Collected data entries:
══════════

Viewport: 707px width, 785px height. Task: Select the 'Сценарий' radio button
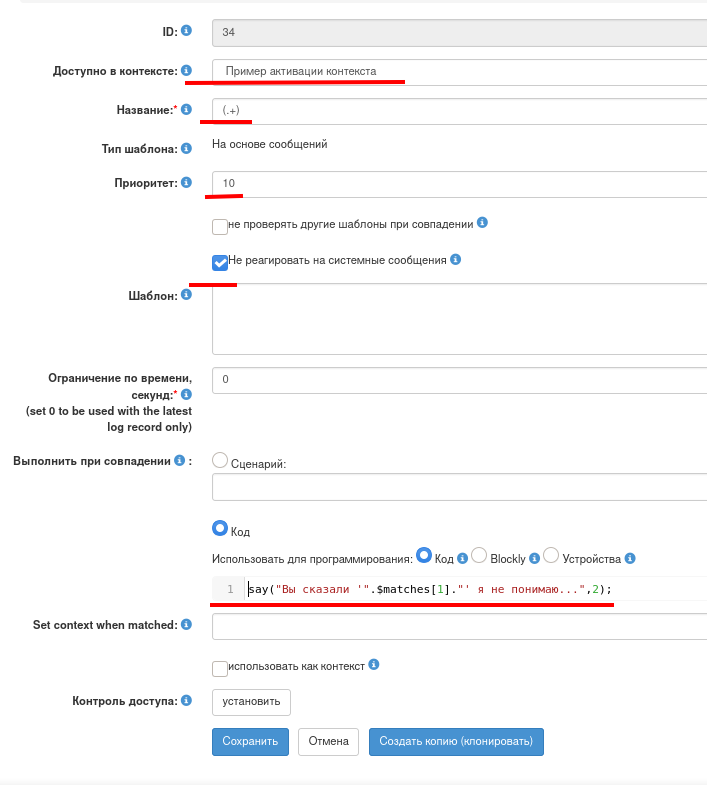220,460
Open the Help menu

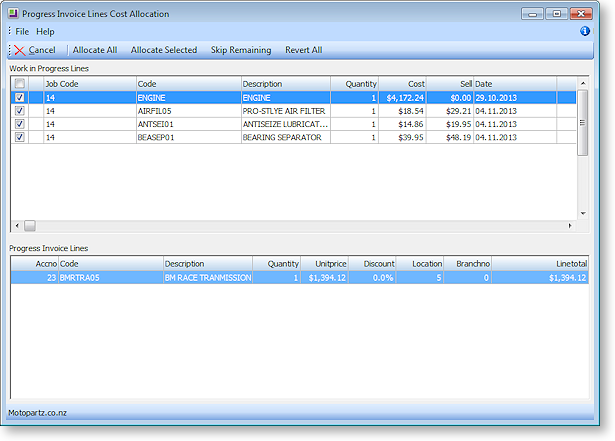(x=45, y=32)
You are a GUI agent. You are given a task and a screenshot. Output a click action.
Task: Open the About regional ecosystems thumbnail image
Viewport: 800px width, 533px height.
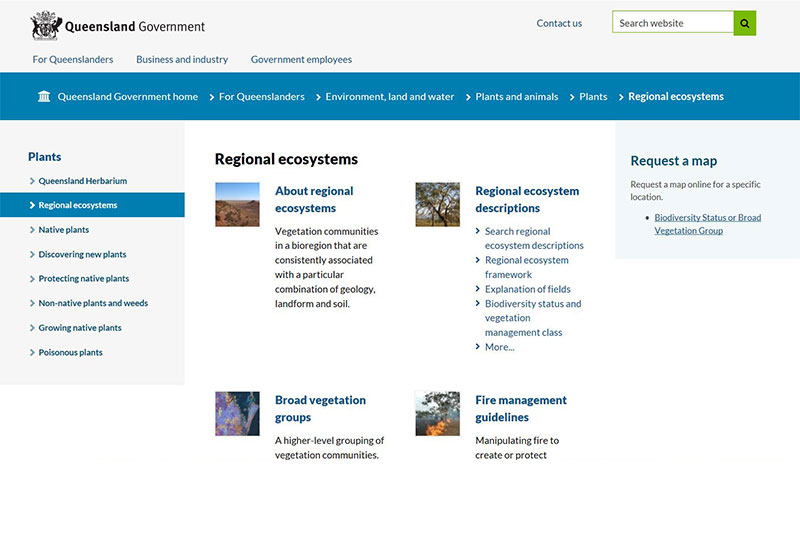point(237,204)
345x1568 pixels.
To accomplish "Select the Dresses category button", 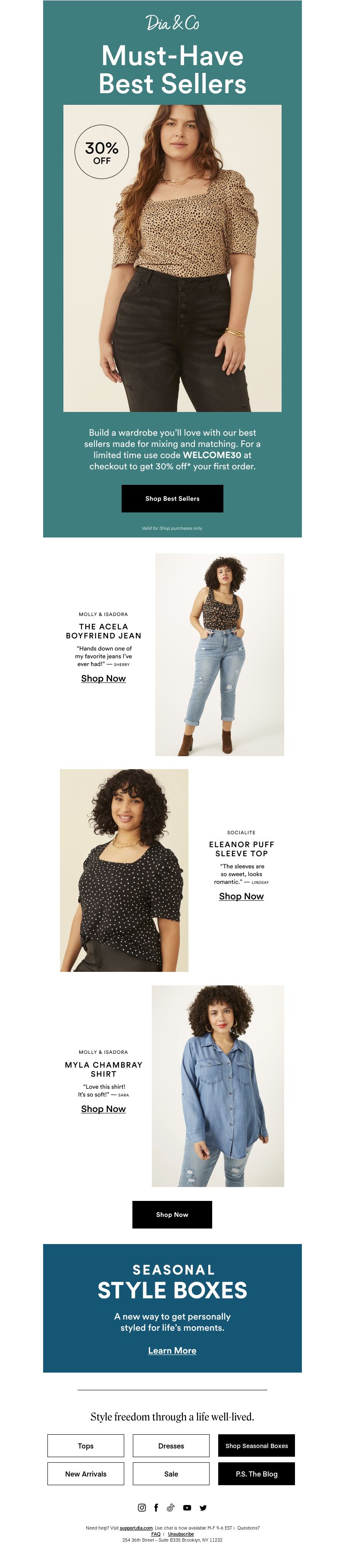I will [171, 1445].
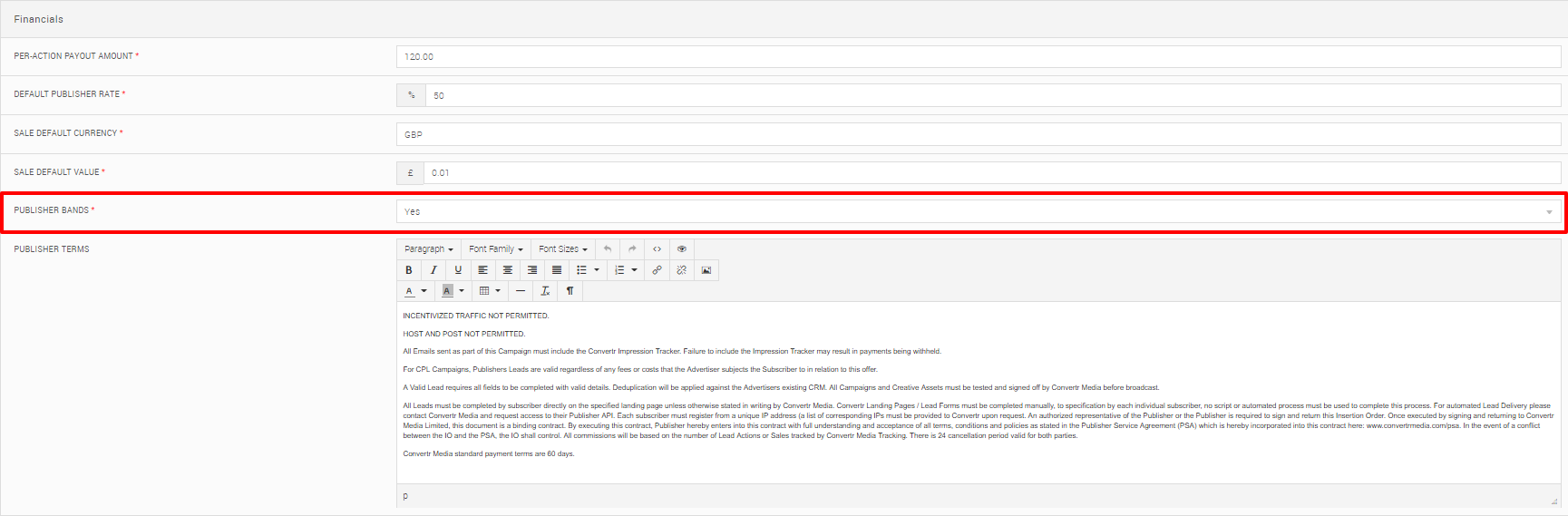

══════════

About this task – Each line between the one holding "Open the Help menu" and the one holding "345x1568 pixels.", inclusive, should be copied exactly as it appears above, and pictures should be omitted.

Response box –
Open the Help menu

(x=45, y=32)
You are a GUI agent. You are given a task and a screenshot. Output a click action.
Task: Open the About regional ecosystems thumbnail image
Viewport: 800px width, 533px height.
point(237,204)
345x1568 pixels.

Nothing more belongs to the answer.